**YOUR OBJECTIVE**
Find the lines holding the string "under" in the data, then copy all of them.

((

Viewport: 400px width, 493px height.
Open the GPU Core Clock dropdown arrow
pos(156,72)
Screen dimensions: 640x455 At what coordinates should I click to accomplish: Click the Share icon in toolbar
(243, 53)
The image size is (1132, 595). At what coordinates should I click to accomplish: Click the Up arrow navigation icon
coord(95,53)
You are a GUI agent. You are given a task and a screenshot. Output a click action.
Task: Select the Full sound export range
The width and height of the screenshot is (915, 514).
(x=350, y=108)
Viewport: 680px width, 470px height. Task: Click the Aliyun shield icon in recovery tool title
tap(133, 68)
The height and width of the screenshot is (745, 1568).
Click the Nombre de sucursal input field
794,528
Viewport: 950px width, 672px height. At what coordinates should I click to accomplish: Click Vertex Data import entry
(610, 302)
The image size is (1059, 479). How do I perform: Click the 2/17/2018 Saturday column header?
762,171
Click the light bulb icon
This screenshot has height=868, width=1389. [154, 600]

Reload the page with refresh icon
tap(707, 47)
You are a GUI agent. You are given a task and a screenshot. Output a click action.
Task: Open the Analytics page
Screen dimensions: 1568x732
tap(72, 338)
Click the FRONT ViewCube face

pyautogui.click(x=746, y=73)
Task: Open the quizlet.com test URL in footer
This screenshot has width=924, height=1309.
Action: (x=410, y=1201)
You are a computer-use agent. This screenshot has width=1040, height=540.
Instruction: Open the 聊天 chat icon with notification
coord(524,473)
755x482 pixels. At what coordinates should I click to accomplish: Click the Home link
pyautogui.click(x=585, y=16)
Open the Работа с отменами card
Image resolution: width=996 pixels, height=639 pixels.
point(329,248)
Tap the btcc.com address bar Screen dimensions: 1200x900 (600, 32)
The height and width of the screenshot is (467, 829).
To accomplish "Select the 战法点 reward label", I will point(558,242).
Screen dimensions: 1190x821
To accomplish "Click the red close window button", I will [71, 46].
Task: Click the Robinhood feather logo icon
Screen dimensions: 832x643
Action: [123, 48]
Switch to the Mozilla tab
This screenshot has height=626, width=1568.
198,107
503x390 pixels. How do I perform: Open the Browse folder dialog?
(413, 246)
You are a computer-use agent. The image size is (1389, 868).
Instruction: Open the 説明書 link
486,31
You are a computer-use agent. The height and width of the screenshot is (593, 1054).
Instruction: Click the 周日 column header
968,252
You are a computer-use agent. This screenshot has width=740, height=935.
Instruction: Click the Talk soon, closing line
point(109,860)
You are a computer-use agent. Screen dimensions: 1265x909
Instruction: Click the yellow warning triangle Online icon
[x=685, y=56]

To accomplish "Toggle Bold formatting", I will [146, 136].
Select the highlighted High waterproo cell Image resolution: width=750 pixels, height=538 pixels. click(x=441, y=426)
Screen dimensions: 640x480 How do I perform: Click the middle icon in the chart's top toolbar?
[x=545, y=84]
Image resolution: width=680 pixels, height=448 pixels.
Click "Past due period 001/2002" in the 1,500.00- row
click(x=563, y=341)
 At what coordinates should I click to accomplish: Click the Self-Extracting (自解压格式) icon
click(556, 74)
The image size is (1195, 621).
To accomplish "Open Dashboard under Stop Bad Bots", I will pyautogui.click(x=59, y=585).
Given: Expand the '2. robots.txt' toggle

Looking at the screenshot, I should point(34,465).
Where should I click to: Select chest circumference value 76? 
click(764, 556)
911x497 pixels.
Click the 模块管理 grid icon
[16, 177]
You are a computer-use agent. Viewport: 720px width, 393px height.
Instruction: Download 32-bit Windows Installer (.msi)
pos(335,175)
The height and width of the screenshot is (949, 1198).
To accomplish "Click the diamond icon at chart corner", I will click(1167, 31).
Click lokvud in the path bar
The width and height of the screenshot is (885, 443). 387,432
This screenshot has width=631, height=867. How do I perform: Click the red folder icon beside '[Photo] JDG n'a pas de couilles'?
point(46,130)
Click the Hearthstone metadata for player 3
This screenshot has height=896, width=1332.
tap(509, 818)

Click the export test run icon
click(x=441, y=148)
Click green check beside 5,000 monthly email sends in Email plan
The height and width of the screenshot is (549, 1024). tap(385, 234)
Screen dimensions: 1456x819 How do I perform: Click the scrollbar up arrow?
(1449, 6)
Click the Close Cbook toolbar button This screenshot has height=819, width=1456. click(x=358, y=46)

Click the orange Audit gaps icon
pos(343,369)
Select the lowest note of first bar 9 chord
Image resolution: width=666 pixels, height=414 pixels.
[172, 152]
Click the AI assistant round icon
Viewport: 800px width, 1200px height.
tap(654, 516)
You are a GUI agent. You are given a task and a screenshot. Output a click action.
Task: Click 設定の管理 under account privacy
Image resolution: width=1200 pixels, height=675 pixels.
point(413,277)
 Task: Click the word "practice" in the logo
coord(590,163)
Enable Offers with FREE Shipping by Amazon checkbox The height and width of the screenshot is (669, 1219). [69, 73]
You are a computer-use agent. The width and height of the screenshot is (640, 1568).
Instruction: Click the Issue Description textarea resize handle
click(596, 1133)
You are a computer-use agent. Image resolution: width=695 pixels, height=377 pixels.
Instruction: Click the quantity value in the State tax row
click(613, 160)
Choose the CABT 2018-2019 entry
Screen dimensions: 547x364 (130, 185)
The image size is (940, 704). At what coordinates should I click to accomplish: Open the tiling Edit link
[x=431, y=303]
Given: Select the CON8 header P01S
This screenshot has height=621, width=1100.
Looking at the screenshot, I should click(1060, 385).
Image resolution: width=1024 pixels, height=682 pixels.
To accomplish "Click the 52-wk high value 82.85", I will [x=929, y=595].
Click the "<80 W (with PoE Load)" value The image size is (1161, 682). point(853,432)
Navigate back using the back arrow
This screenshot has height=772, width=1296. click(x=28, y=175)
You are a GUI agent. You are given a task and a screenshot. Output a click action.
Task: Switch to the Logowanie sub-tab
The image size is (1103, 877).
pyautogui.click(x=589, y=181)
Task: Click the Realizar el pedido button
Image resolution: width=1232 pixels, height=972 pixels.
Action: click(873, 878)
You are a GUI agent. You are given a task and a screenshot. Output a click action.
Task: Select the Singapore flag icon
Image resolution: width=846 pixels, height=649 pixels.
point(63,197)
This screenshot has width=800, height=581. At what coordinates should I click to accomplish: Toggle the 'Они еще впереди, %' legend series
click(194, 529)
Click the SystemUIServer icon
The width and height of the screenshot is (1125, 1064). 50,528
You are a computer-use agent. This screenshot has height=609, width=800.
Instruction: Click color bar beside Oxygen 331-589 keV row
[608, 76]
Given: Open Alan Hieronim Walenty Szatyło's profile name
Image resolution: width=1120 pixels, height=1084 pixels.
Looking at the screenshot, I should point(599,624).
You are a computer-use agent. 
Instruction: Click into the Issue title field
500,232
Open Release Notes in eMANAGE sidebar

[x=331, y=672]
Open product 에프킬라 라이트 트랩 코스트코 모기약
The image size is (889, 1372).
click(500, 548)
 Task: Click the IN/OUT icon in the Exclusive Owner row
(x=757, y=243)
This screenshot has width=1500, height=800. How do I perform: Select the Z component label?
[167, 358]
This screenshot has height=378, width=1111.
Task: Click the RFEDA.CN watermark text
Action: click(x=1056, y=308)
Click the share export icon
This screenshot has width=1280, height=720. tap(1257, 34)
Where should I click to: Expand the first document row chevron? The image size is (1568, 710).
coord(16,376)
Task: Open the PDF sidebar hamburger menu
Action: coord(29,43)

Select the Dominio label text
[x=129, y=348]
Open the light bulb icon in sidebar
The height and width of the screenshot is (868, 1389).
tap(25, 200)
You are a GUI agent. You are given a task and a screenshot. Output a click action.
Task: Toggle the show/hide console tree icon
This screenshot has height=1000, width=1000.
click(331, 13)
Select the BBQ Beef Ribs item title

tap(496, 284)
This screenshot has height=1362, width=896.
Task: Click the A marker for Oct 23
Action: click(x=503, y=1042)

))

**FINAL ANSWER**
To accomplish "Open Dashboard under Stop Bad Bots", I will pyautogui.click(x=59, y=585).
Task: Click 設定の管理 under account privacy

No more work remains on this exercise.